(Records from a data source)
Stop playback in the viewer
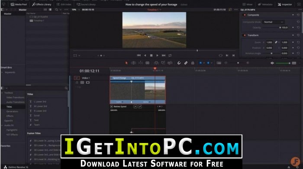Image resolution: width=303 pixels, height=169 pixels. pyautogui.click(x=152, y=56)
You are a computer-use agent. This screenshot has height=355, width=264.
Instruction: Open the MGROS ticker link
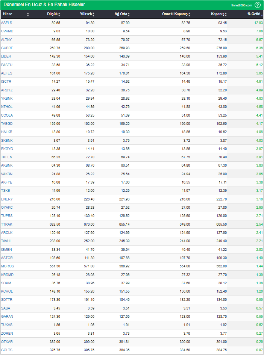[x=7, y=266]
==
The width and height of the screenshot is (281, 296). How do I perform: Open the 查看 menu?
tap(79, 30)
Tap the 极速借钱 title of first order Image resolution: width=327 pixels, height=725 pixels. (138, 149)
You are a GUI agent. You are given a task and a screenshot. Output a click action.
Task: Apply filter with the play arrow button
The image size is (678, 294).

__Task requirements__.
Copy out only the lines of the records above from the one with "You are a GUI" through the one with "The image size is (678, 294).", exactly as they stand, both included.

__Answer to the exercise__.
You are a GUI agent. You are given a task and a screenshot. Output a click action.
Task: Apply filter with the play arrow button
The image size is (678, 294).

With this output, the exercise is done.